● **Work to complete**:
1) In the thyroid forum thread, how high did the first poster's TSH level go while taking 88mcg of Levoxyl?
2) Carry on the thyroid forum thread from the point where it stops.

● **Excerpted text**:
__________________________________________________
# New to forum...has anyone stabilized?



## lawheel (Jul 10, 2008)

Hi, I'm new to the forum. I am 41 yrs old and was diagnosed with hashimotos and hypothyroidism 3 years ago. I've been on levoxyl since that time.

I go in every 6 weeks for blood tests to check my TSH level and it's never the same. The doctor changes by Levoxyl every time. I've had dosages from 50mcg up to 100mcg.

My thyroid blood tests TSH levels have been as high as 92.9, just a few weeks ago (while on 88mcg of levoxyl) which freaked out my doctor. But just the month before that, my TSH level went down too low to .0213 which has never happened before.

I feel like a crazy person, everytime they check me my levels seem to be different. My T-3 and T-4 are usually always normal.

Changing my dosage is driving me crazy. I've felt worse since going on medication 3 years ago and have more symptoms now then I did before I was diagnosed. I've gained weight, tried every diet and exercise plan and nothing ever comes off. I just want my energy back and to feel good again. I feel like I'm 91 instead of 41. My doctor offers no help and just tells me everyone is different. I'm going to try a naturopath doctor in a few weeks because I'm desperate to feel better, I don't want to live this way.

If anybody can relate or has any input please help!! Thanks!


----------



## ajr81 (Jul 15, 2008)

I am a 26 year old male with Hypothyroidism. I was first put on Synthroid 3 years ago and basically have not been on a consistant dose for more than 6 months. I have been on 50, 75, 88, 100, 112 and 125mcg. My TSH has not been nearly out of whack as yours, but it is usually between 7 and 10. I have been on 125mcg for about 4 months and got my TSH checked again today, but dont have the results yet. I also, for the first time, got my thyroid antibodies checked today as well. My sister has Hashimoto's so I thought I should see if I do too. T3 & T4 are always normal.

Anyway-yes, ALWAYS tired. I used to get up everyday and ride bike or roller blade. Now, I wake up feeling just as tired as when I went to bed the night before. I have developed an irregular heart beat, have very dry skin, and many of the other common hypo symptoms. It really sucks but I am finally going to see an endo in September. I hope he can give me some better answers. Good luck to you!


----------



## Tracey (Jul 16, 2008)

I have been newly diagnosed with Hashi's. I am a 37 yrs old with two kids. My GP tested my antibodies and they came back at 1,000 which she said I have had this for a while. I go to the endo on August 1. I feel the same way you do tired all the time. I have been diong alot of research and I refuse to be put on synthroid that stuff causes some really bad side effects. I found an endo that specializes in Armour thyroid which is a natural medication not synthetic. I have read lots of good reviews on this medication which causes little if no side effects. You can go on there website and find a doctor who works with Armour that is what I did. I will post back after I start the medication and let you know how it is working.


----------



## GD Women (Mar 5, 2007)

Armour is not a 100% natural.

Armour has active ingredients and inactive ingredients.

The active ingredient is pig or beef thyroid which is natural although unstable.

Armour has inactive ingredients just the same as Levothyoxin T-4 (Synthroid/Levoxyl, etc.).

The active ingredients in Synthroid/Levoxyl, etc., is T-4 which is made exactly like the natural T-4 our body produces.
__________________________________________________
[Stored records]
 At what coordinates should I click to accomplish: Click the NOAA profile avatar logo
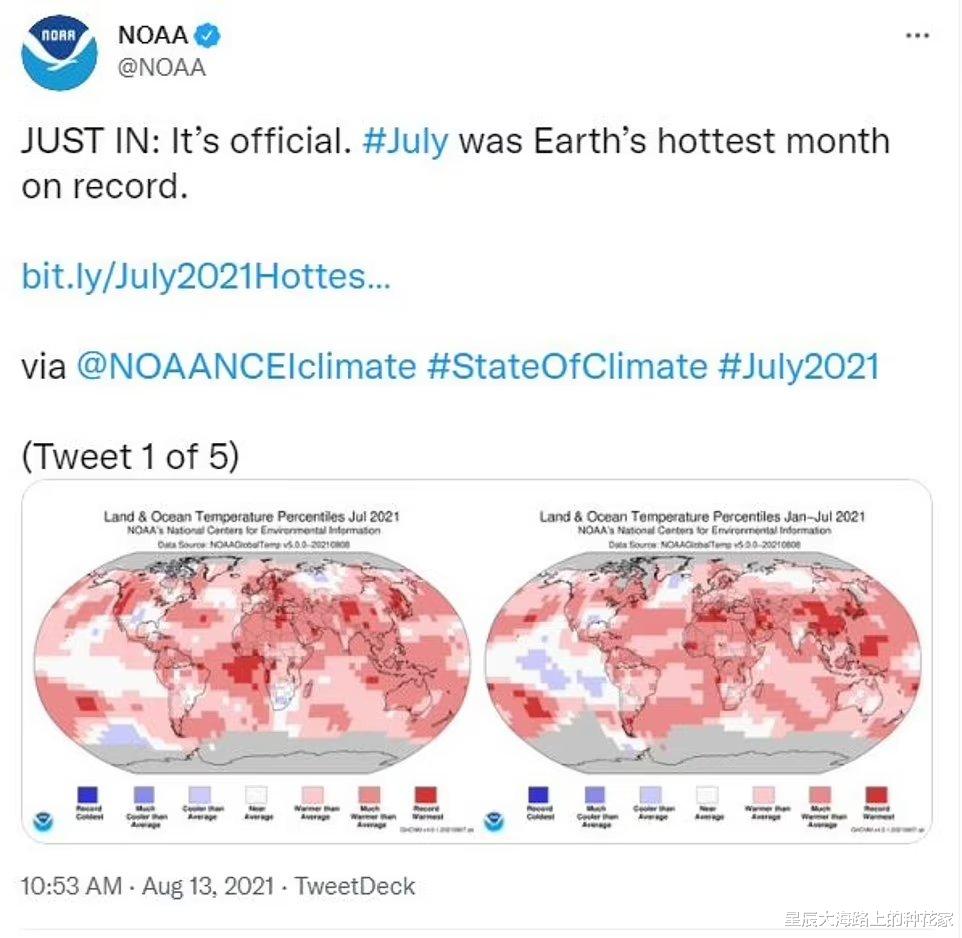[59, 53]
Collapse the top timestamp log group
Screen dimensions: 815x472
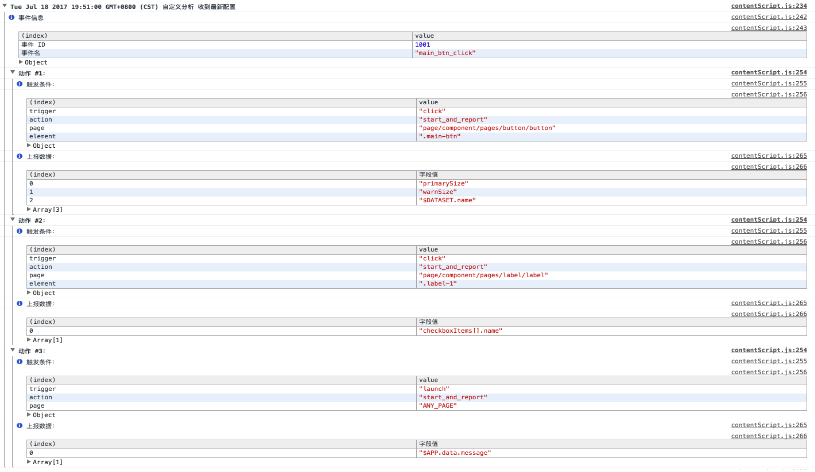coord(6,7)
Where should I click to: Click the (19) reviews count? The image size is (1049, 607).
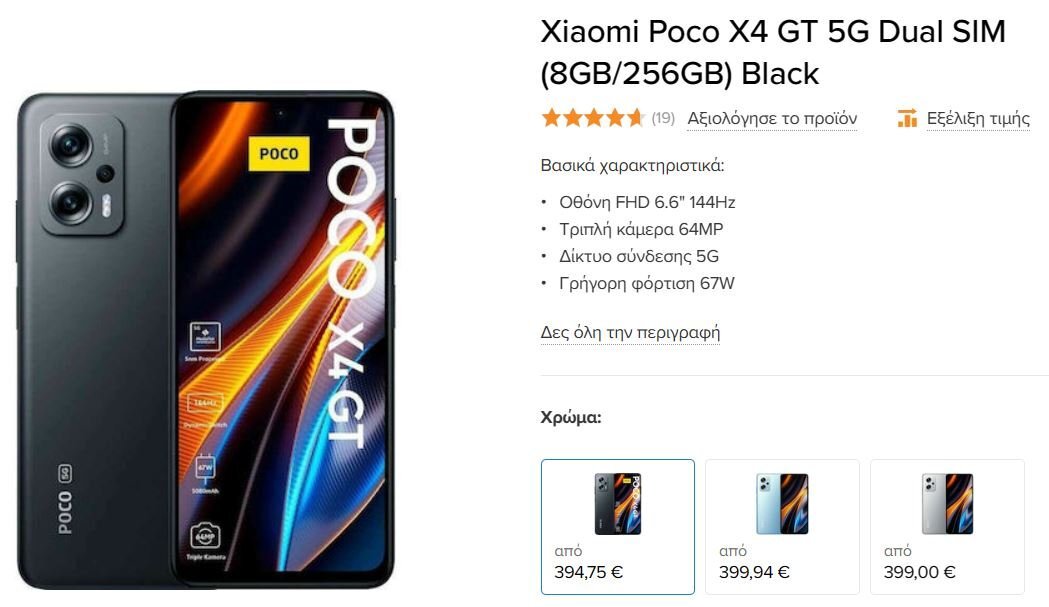pos(663,118)
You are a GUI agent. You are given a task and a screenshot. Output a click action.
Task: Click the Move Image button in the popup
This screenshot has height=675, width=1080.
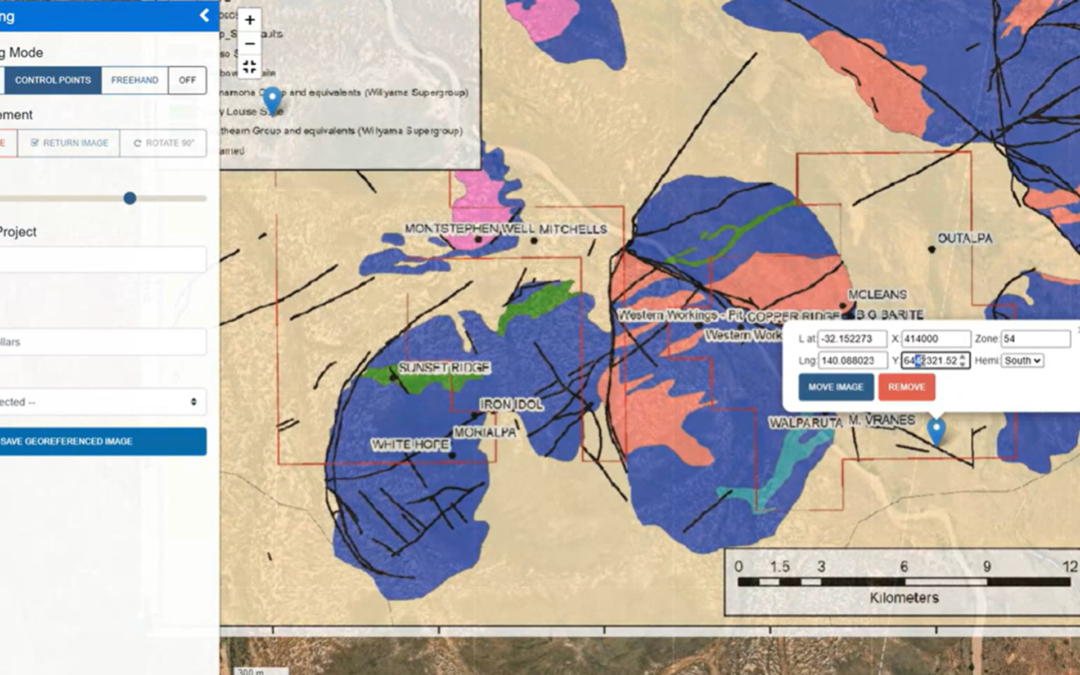coord(836,387)
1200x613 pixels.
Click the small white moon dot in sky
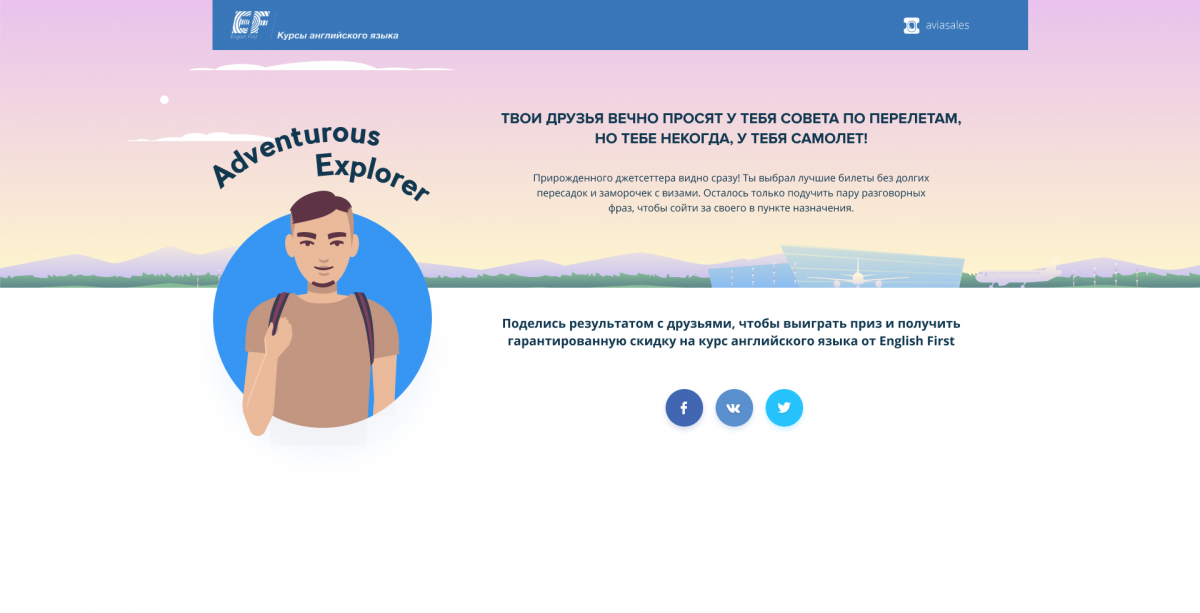click(164, 100)
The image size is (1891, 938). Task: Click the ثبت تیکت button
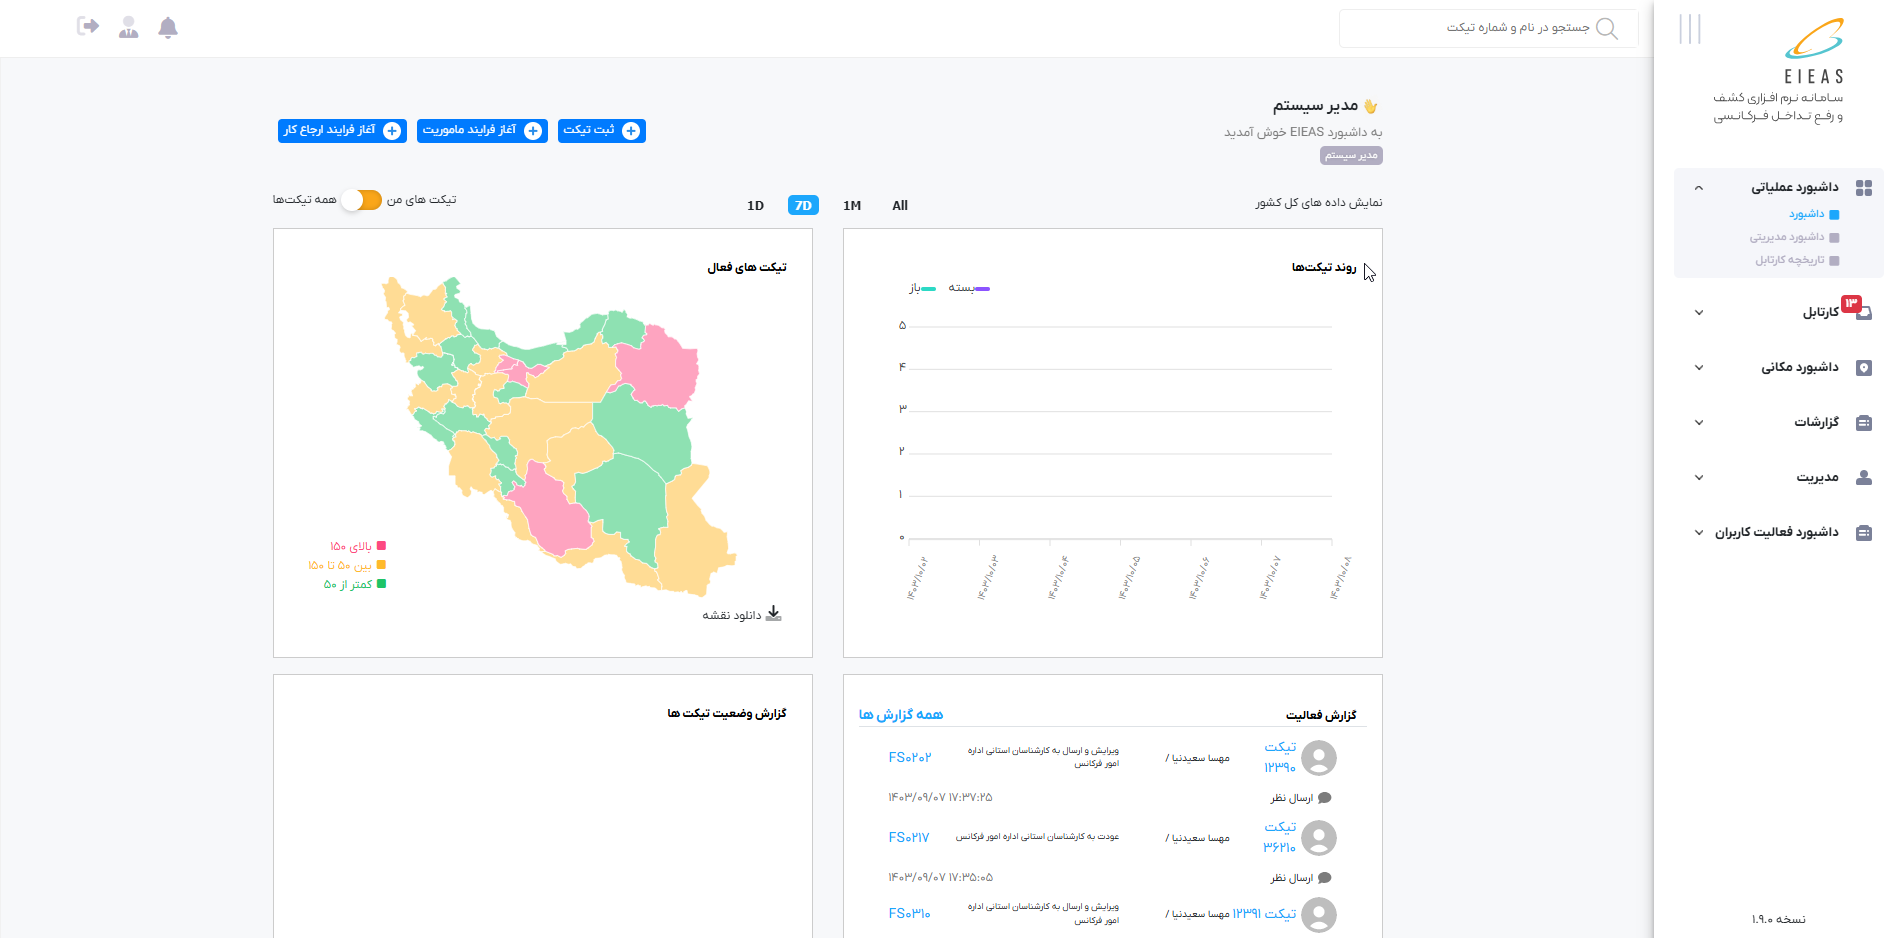(x=601, y=131)
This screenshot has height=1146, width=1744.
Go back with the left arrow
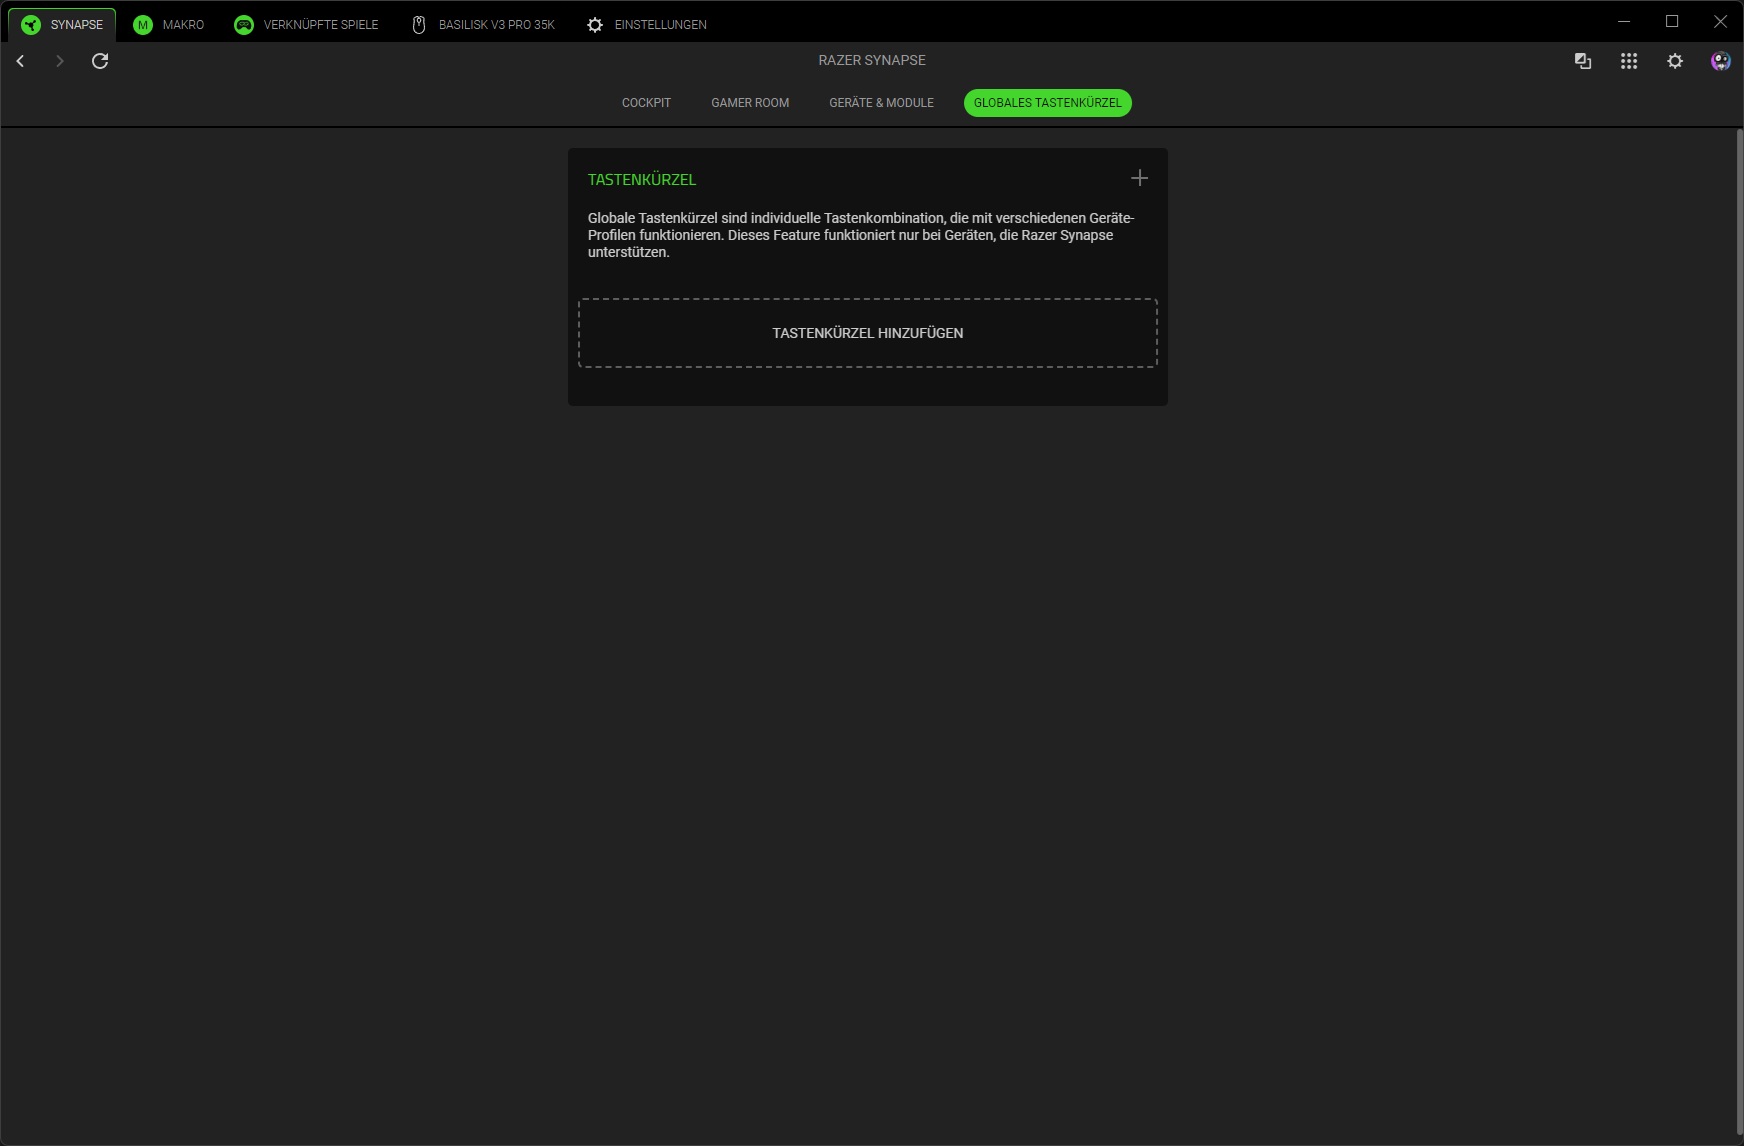coord(20,61)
__________________________________________________
● **Per-task answers**:
1) 92.9

2)
If anyone has a reaction from thyroid medication it will be from the inactive ingredients, regardless if Armour, Synthroid/Levoxyl, etc. However, reaction issues are very rare.

A person would have more problems with Armour because pig/beef thyroid is more potent and unstable than Levothyroxin (T-4) medications due to
the T-4/T-3 ratio is much higher than human needs or human thyroid ratio.

When first taking Armour some feel better, but as time passes, they find that they are back to feeling bad like they did before taking it or in some cases even worse. Symptoms can be the same as for Levothyroxin (T-4).

Armour is an old fashion medication and was used before modern medication.

There are many reasons that might cause our levels to fluctuate (go up and down). However, as the thyroid dies off, a little at a time or in some cases faster, thyroid medication will need to be upped to compensate for the part of the thyroid that died off and no longer functioning. If and when thyroid is totally non-functioning (dead) medication dosage should be more stable. Normally that will be when medications dose is between 250 and 300 in most cases. Until then, there is still some thyroid function and medication will need to be adjusted.


----------



## Tracey (Jul 16, 2008)

Well if you talk to the representavie from Forest Pharm which is the company that produces Armour he will tell you it works well for most individuals. I have seen post from people who have been on Armour for 30+ yrs and are still doing fine on it. But if you read from people that have been on synthroid for long term they develop severe osteoprosis and heart problems. There is something to be said for that. I am sure all the big drug companies love that the doctors push the more expensive synthroid because the doctors are probably lining there pockets with the kick backs they get. Do a search and read the forums from people who have been taking synthroid and how awful they feel for years then they decide to switch to Armour and then feel great for many years and say they actually feel like they have a life again. Everybody is different and they react to medications differently. I do not tolerate medications very well to begin with so this is a better option for me. It may not be for someone else.


----------



## lawheel (Jul 10, 2008)

Thanks to everyone who wrote. I really appreciate hearing everyones comments. I've heard a lot about the armour. I've always had problems on synthroid since I began taking it. At first, it made me sick to my stomach and I felt moody all the time. I've adjusted to it some still don't like taking it and just don't feel normal, but if I go off the medicine at all, my TSH levels shoot up dramatically over 100 or close to a 200. The doctors told me that most people don't have any symptoms from the medicine. They tried putting me on levoxyl brand, but it's still the same medication. I'm going to see the naturopath next Monday, I'll be sure to give a report. I'm really hoping he has an alternative for me. Thanks again for everyones comments, it's great to know that I'm not the only one going through this.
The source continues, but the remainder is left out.